Given information below:

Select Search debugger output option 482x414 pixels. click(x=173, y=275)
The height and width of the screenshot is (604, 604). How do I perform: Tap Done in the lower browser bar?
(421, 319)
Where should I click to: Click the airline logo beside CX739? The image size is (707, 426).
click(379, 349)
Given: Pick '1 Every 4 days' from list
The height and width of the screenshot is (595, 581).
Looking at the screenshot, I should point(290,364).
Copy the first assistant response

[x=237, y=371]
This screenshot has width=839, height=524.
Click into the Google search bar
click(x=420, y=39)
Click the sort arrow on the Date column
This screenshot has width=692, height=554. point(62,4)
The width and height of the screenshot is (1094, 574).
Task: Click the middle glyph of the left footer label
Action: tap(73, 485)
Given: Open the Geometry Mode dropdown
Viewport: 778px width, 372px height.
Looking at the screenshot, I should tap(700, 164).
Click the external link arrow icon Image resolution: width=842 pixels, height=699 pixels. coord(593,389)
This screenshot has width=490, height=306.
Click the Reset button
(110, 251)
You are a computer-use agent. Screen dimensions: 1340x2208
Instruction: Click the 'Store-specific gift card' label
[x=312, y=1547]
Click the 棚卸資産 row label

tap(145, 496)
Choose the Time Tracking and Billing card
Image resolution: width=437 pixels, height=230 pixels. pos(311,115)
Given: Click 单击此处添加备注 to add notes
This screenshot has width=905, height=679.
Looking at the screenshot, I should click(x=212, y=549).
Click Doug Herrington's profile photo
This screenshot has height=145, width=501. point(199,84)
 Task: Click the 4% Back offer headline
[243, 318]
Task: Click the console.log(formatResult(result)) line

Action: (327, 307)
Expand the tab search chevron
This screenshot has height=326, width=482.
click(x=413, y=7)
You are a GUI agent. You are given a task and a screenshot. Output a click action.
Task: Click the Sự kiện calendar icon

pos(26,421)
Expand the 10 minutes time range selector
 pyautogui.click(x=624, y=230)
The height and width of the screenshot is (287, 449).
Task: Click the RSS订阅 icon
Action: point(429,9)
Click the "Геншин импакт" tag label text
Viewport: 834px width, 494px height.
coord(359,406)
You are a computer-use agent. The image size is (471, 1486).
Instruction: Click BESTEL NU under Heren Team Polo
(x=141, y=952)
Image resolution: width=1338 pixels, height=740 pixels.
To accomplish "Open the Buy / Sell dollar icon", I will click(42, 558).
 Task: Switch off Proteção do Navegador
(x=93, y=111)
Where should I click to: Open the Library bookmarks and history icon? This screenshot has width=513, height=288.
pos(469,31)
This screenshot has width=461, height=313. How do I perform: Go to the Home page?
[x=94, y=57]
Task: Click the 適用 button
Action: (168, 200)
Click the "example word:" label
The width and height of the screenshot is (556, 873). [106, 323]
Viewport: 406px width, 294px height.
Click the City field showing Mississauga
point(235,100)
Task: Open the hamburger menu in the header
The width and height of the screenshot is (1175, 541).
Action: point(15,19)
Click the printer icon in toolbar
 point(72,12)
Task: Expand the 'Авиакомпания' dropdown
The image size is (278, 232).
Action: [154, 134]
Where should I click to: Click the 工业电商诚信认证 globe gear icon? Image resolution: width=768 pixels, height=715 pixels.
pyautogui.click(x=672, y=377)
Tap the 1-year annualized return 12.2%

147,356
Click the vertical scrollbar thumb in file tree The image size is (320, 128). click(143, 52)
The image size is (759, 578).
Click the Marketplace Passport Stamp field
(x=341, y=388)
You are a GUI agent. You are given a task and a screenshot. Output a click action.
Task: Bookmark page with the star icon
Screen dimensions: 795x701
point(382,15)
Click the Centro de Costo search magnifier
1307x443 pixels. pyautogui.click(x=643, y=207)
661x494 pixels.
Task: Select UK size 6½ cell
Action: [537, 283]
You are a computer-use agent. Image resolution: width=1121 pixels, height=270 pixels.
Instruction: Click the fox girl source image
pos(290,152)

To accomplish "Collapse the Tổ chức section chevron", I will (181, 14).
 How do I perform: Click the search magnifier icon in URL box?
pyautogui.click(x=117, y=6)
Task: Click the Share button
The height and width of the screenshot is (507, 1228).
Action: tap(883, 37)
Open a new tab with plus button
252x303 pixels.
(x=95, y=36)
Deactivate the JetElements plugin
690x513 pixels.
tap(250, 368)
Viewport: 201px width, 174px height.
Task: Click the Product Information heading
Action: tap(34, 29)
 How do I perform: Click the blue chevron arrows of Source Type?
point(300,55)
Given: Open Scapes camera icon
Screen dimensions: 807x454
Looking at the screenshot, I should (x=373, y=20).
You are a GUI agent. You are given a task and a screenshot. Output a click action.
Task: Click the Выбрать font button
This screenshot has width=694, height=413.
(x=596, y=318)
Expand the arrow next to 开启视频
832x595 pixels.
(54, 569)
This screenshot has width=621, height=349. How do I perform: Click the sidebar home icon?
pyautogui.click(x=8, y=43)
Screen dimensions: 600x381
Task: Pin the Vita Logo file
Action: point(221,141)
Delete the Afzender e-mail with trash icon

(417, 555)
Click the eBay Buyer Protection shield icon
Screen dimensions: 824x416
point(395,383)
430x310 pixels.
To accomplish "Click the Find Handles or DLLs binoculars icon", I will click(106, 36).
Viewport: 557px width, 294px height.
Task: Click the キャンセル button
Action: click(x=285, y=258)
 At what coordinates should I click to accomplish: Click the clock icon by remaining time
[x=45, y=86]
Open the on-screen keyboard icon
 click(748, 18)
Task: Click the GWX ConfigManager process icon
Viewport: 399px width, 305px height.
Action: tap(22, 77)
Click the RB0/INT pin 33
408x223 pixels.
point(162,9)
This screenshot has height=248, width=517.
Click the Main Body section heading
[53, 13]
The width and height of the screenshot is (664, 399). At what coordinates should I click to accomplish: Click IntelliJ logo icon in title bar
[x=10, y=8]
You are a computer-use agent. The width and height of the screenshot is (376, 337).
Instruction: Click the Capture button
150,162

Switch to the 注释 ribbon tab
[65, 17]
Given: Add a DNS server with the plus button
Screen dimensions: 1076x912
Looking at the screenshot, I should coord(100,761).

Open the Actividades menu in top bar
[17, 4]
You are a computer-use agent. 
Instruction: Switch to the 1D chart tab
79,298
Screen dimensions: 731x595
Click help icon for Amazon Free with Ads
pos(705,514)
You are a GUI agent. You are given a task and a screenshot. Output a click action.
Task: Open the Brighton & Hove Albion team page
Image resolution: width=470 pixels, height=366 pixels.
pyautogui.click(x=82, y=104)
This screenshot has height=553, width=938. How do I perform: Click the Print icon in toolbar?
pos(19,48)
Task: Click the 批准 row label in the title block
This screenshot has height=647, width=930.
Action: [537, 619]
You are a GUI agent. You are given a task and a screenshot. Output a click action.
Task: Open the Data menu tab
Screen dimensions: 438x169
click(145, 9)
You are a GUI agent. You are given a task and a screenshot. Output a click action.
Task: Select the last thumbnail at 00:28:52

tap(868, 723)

End of Given information.

Task description: Of all the entries above, output exactly the lines between the one holding "Viewport: 406px width, 294px height." and the one holding "Deactivate the JetElements plugin", inclusive.

Response to this exercise:
Viewport: 406px width, 294px height.
Click the City field showing Mississauga
point(235,100)
Task: Open the hamburger menu in the header
The width and height of the screenshot is (1175, 541).
Action: point(15,19)
Click the printer icon in toolbar
 point(72,12)
Task: Expand the 'Авиакомпания' dropdown
The image size is (278, 232).
Action: [154, 134]
Where should I click to: Click the 工业电商诚信认证 globe gear icon? Image resolution: width=768 pixels, height=715 pixels.
pyautogui.click(x=672, y=377)
Tap the 1-year annualized return 12.2%

147,356
Click the vertical scrollbar thumb in file tree The image size is (320, 128). click(143, 52)
The image size is (759, 578).
Click the Marketplace Passport Stamp field
(x=341, y=388)
You are a GUI agent. You are given a task and a screenshot. Output a click action.
Task: Bookmark page with the star icon
Screen dimensions: 795x701
point(382,15)
Click the Centro de Costo search magnifier
1307x443 pixels. pyautogui.click(x=643, y=207)
661x494 pixels.
Task: Select UK size 6½ cell
Action: [537, 283]
You are a computer-use agent. Image resolution: width=1121 pixels, height=270 pixels.
Instruction: Click the fox girl source image
pos(290,152)

To accomplish "Collapse the Tổ chức section chevron", I will (181, 14).
 How do I perform: Click the search magnifier icon in URL box?
pyautogui.click(x=117, y=6)
Task: Click the Share button
The height and width of the screenshot is (507, 1228).
Action: tap(883, 37)
Open a new tab with plus button
252x303 pixels.
(x=95, y=36)
Deactivate the JetElements plugin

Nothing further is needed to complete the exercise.